Wyoming’s Board of Education has received an attorney general’s opinion on the constitutionality of proposed computer science standards for the state’s schools, a board member said Friday.
Sue Belish, testifying before the Legislature’s Joint Education Committee, said the board will review the opinion from Attorney General Bridget Hill during its meeting next week.
Hill’s office was asked in June to answer several questions about the constitutionality of the standards developed in response to legislation approved almost two years ago.
Belish said without Hill’s opinion, the Board of Education was unable to proceed with the standards. She declined to specify what constitutional questions Hill’s opinion addressed.
Belish’s appearance came in response to a request from Education Committee members in June for an update on the standards.
The standards have been rewritten numerous times, since concern has been expressed from elementary school teachers and the attorney general’s office about various issues.
The issues included worries about teachers learning computer science requirements in a time crunch.
Attorneys also expressed concern about whether the standards would meet constitutional requirements for public instruction to be uniform, since some schools in the state would only be able to teach to minimum requirements and others would be able to offer expanded programs.
Belish noted it takes a number of months for the content review committee (made up of individuals including teachers and computer scientists) to go through the process of evaluating the standards.
Due to the mixed testimonies the Board of Education received about the then-current standards during its meeting in March, its members asked the content committee to rewrite them, Belish said.
The committee came back in April with revised standards and benchmarks.
Belish felt public comment was more positive during that meeting, but since the committee only had one month to rewrite the standards, members only focused on the requirements for children in kindergarten through fifth grade.
“At that meeting, the board formally approved starting the rule promulgation process,” she said. “It went to the governor, the secretary of state and out for 45-day comment.”
The Department of Education has collected those comments, so the board will consider them at its meeting on Friday, Nov. 22.

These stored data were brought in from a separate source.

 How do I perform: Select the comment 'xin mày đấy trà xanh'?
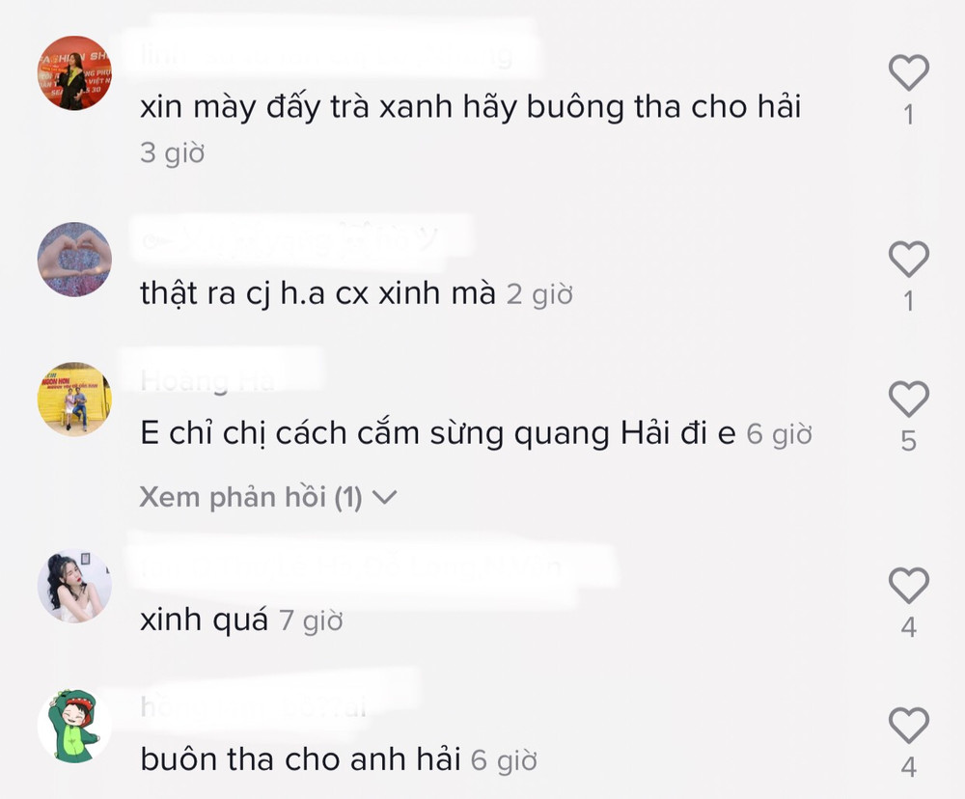click(471, 107)
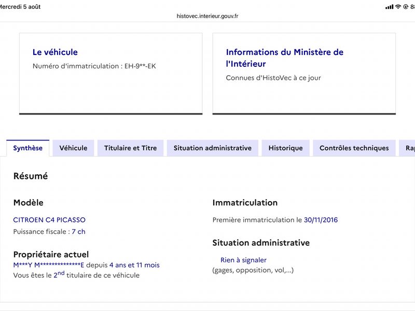The width and height of the screenshot is (415, 311).
Task: Open the Contrôles techniques tab
Action: tap(354, 148)
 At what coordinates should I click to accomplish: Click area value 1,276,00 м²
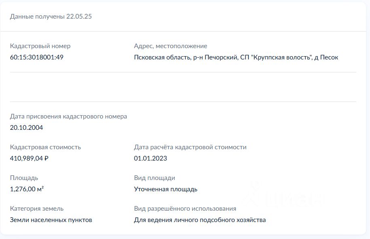click(x=27, y=189)
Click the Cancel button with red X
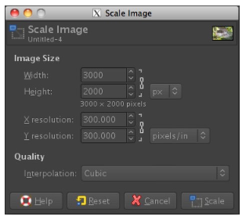Viewport: 246px width, 220px height. coord(150,201)
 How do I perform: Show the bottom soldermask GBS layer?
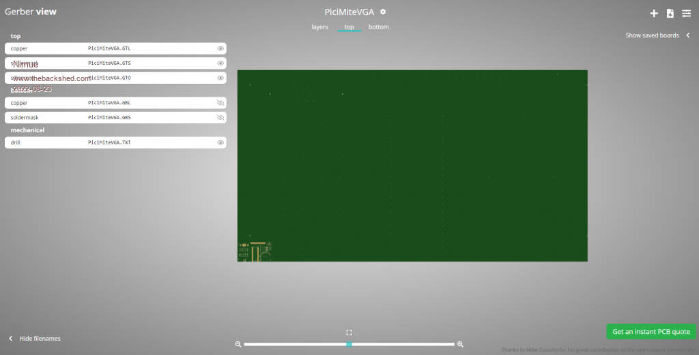[220, 118]
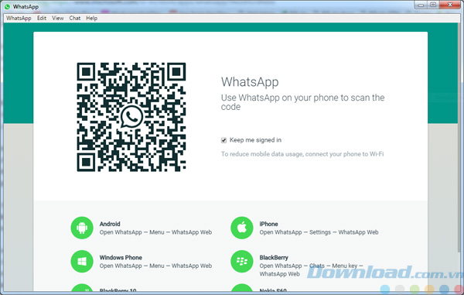Click the BlackBerry logo icon
Screen dimensions: 464x295
[242, 261]
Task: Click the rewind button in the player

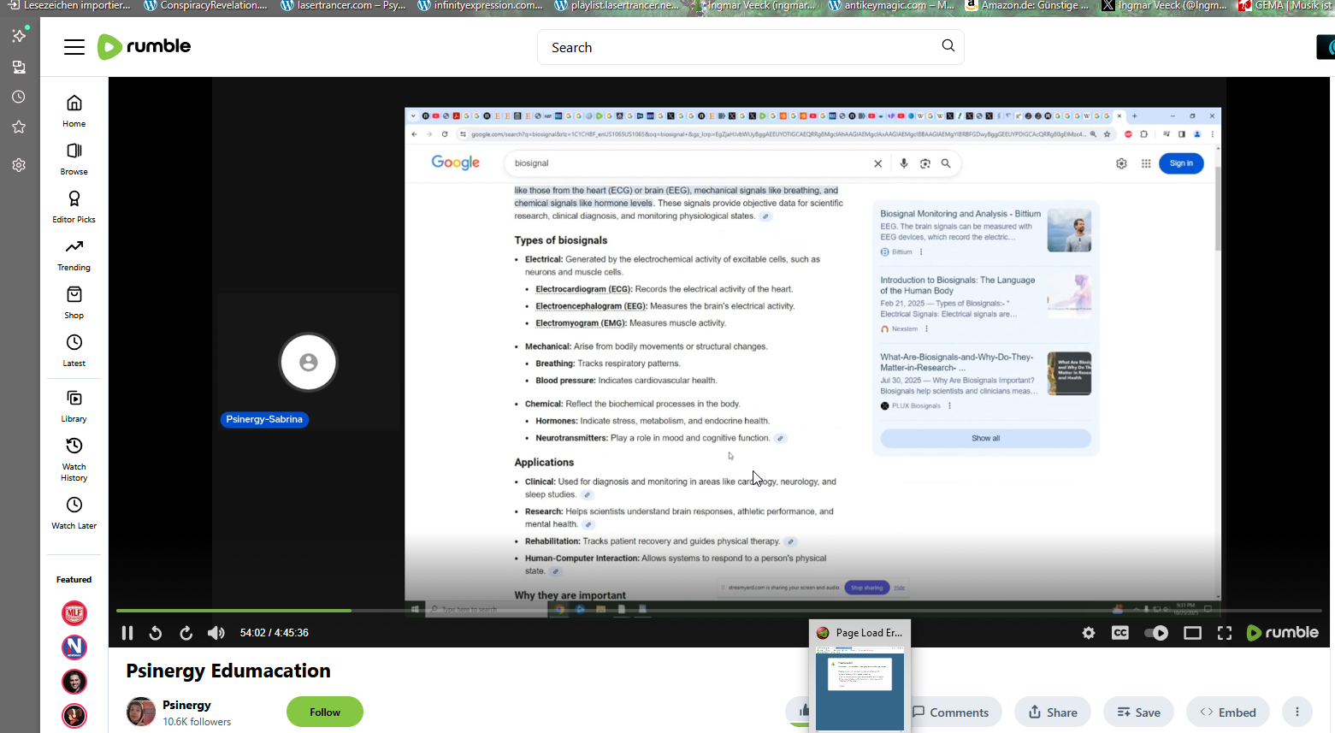Action: (156, 633)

Belish said that during its last three meetings, the board has had computer science standards on its agenda, but without an opinion from the attorney general, there was nothing that could be done.
However, she told the committee that the board received Hill’s opinion on Tuesday, which will be considered at its meeting next week.

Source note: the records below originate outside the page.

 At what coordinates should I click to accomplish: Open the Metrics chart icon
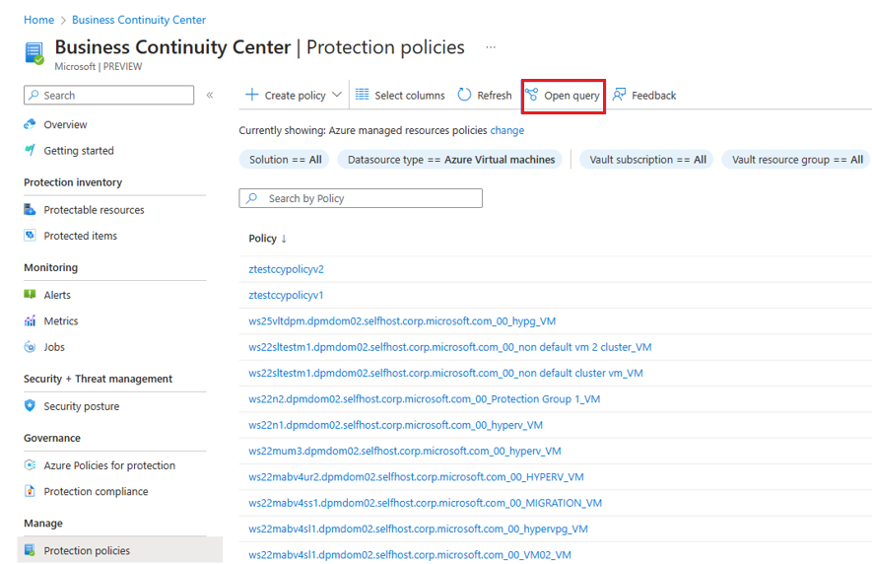[30, 320]
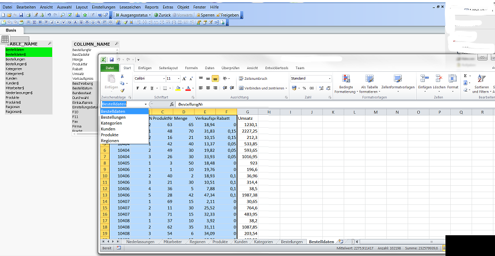This screenshot has width=495, height=256.
Task: Toggle the Zeilenumbruch text wrap
Action: coord(252,78)
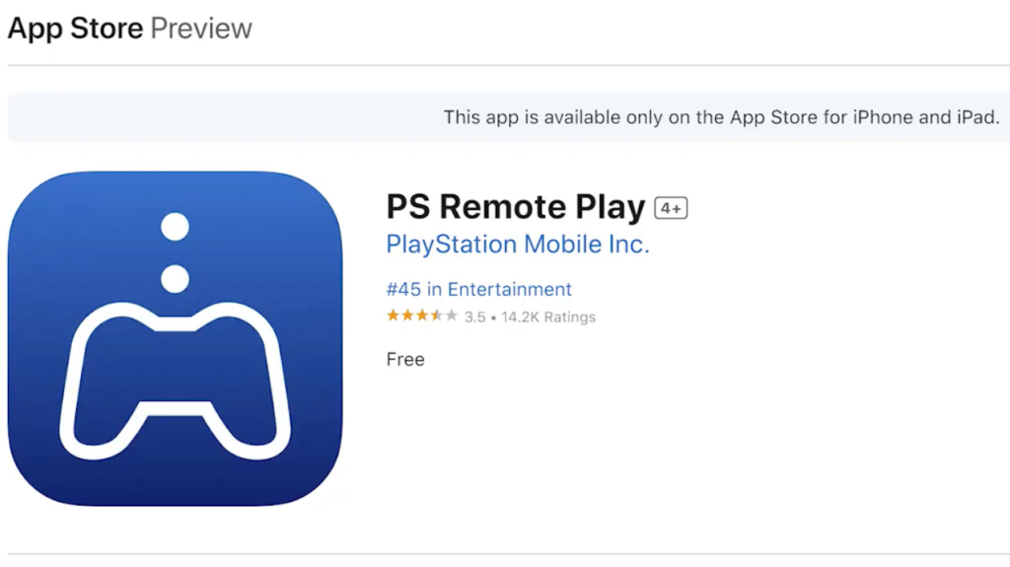Open the #45 in Entertainment chart link
The width and height of the screenshot is (1010, 567).
click(x=478, y=289)
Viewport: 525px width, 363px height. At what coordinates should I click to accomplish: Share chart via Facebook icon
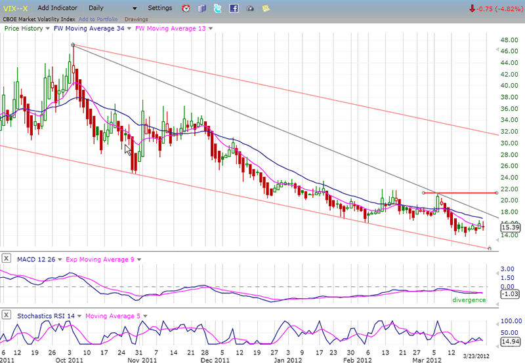(x=234, y=9)
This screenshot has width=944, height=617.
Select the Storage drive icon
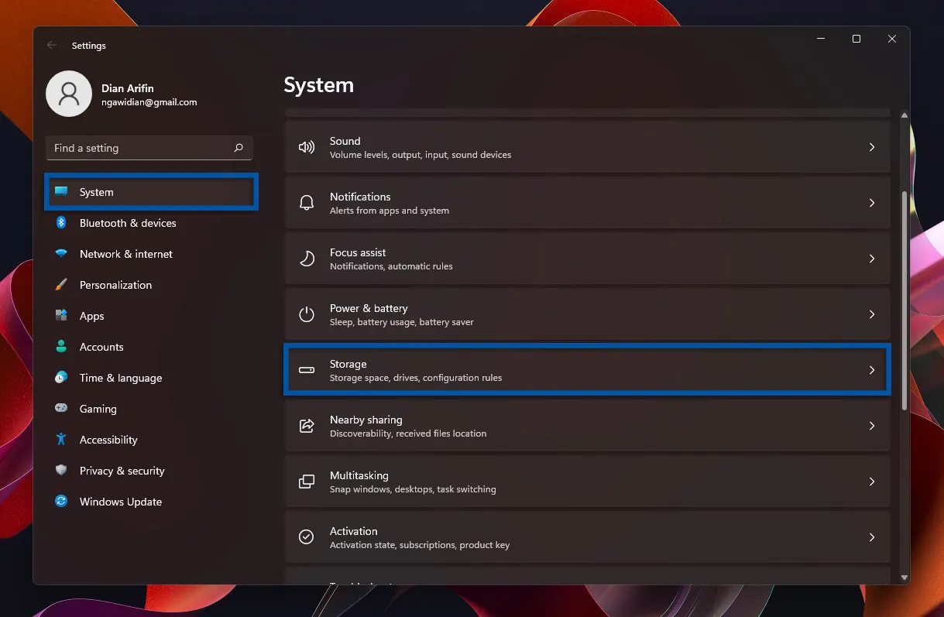[x=307, y=370]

Rep. Cathy Connolly, D-Laramie, questioned what the constitutional issues were, but Belish invoked attorney-client privilege to not answer.
She said the board would talk about the attorney general’s opinion next week and be transparent about its consideration.
Board of Education Chairman Walt Wilcox told the committee that the board plans to implement the standards by 2023, about a year after the originally slated date.
Representatives from the state Department of Education, meanwhile, said the state’s students have seen increased access to computer science education without the standards.
“I want to point out that this data shows since from 2016-17 school year, there really has been increased student access to computer science,” said Kari Eakins, the department’s chief policy officer. “A lot of districts are making substantial progress toward the implementation. We currently have 907 secondary students enrolled in a computer science course, but only 196 of them are female.”
She added in her presentation that secondary school teachers will have to obtain certification to teach computer science, but elementary school teachers will not.
Members of the public testifying during the hearing, such as state Rep. Sara Burlingame, thanked the Education Committee for working to get the standards in place.
However, several also noted that the standards should be in place as soon as possible so young students can begin learning computer skills.
“If we lose those critical years, we’re the ones who pay,” Burlingame said. “Our students pay, but our economy, our workforce that doesn’t have those skills, we’re the poorer for it. I hope there’s a level of excitement that the state of Wyoming decided to invest in this. We’ll work out these bumps together. This is a neat thing we’re doing here.”